To escape deadly conflicts and the associated blind violence, political or religious persecution and terror, poverty and hunger, men, women and children leave their countries, families and friends, to set out on a perilous journey that is always dangerous and often tragic.
This is what has happened to the Syrian people who, since 2011, have been forced in their millions to flee the conflict between the regime in power and various rebel factions and seek refuge in camps in Syria, Lebanon, Jordan and Turkey. This is also what has happened to those Iraqis, persecuted by the so-called Islamic State organisation, who are fleeing in particular to Kurdistan or Turkey. And this is also what has happened to the Ethiopians, Eritreans and Somalis who, from the horn of Africa, are trying to reach Yemen, which is itself devastated by armed conflict.
In these contexts of extreme violence and great distress, Doctors of the World assists the victims, internally displaced persons and refugees.
In helping migrants for 30 years, taking care of them and ensuring they have access to their rights, Doctors of the World reaffirms its resolute commitment to cohesive, community action. We are there for these migrants throughout their journey, from the conflict zones, through Greece and as far as Calais. Because seeking asylum is not a crime. These people are simply on a desperate and legitimate quest for a dignified way of life.
Dr Françoise Sivignon, president, Doctors of the world
The framework for our involvement
Doctors of the World has developed different programmes, primary healthcare centres, mobile teams going to meet migrants wherever they may be and specific measures for dealing with psychological suffering and post-traumatic stress. The aim is to offer a place to rest, to talk, the possibility of obtaining treatment, physical care or social aid, and also to describe the wide range of migratory journeys as well as the principal obstacles put in their way.

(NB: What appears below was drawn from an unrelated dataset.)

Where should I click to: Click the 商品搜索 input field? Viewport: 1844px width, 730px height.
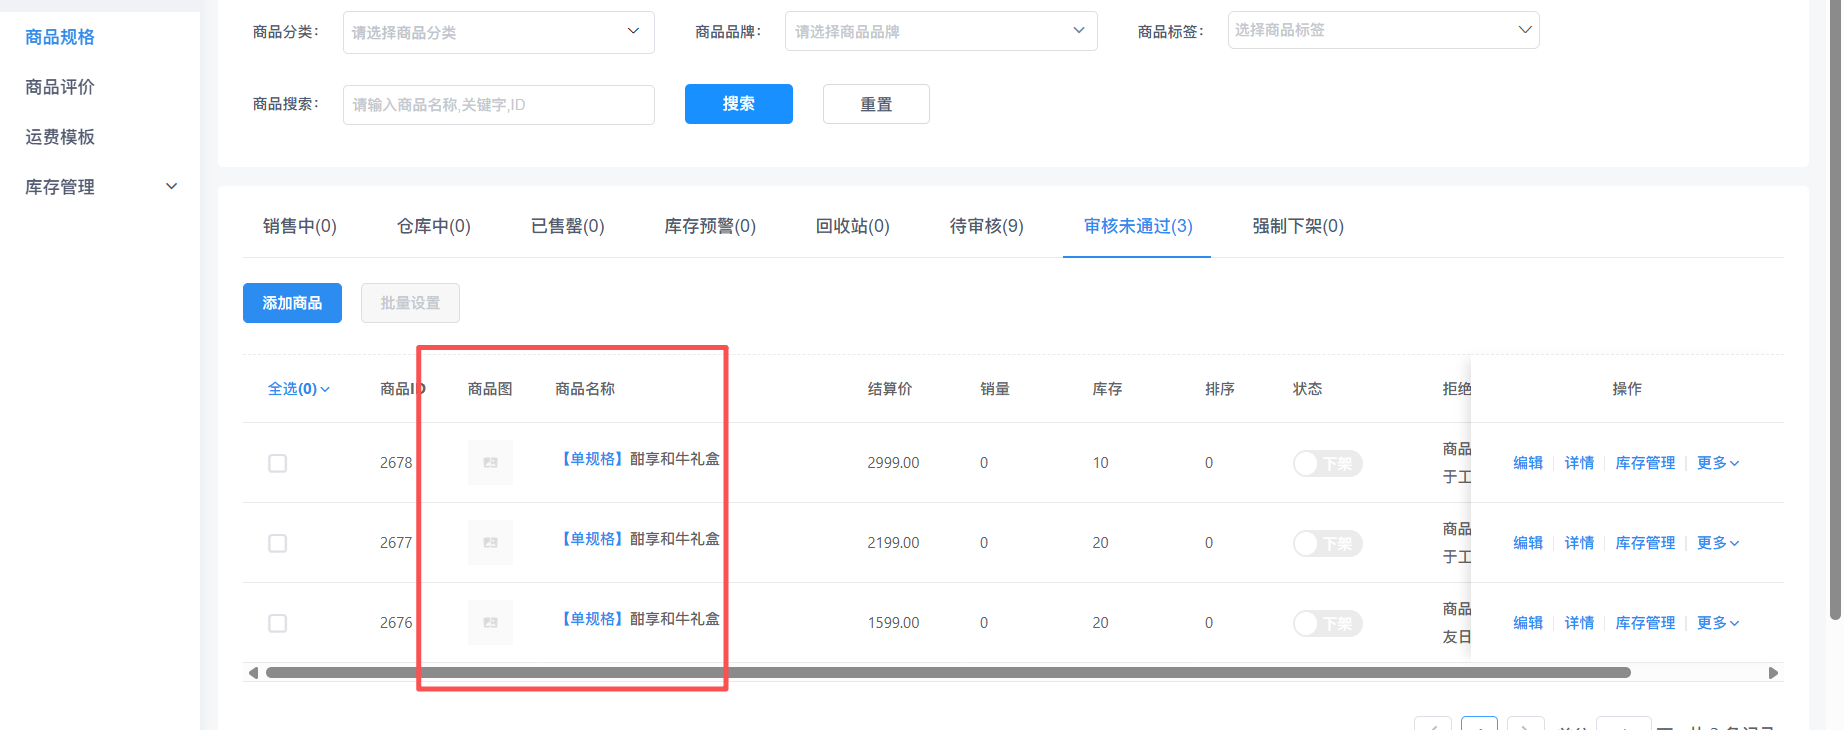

Welcoming migrants in Europe
In Europe, where they finally arrive after a hard journey from their home countries, migrants must again deal with numerous difficulties. Many of them have physical or psychological health issues. Some bear the scars of war or of living conditions prior to their departure. Others suffered on their migration route with no possibility of obtaining healthcare. MdM's teams act to meet these needs by providing care, psychological support and information for migrants on their rights in terms of healthcare and asylum. Our aim is in particular to bear witness to the negative impact that European policies are having on migrants' health.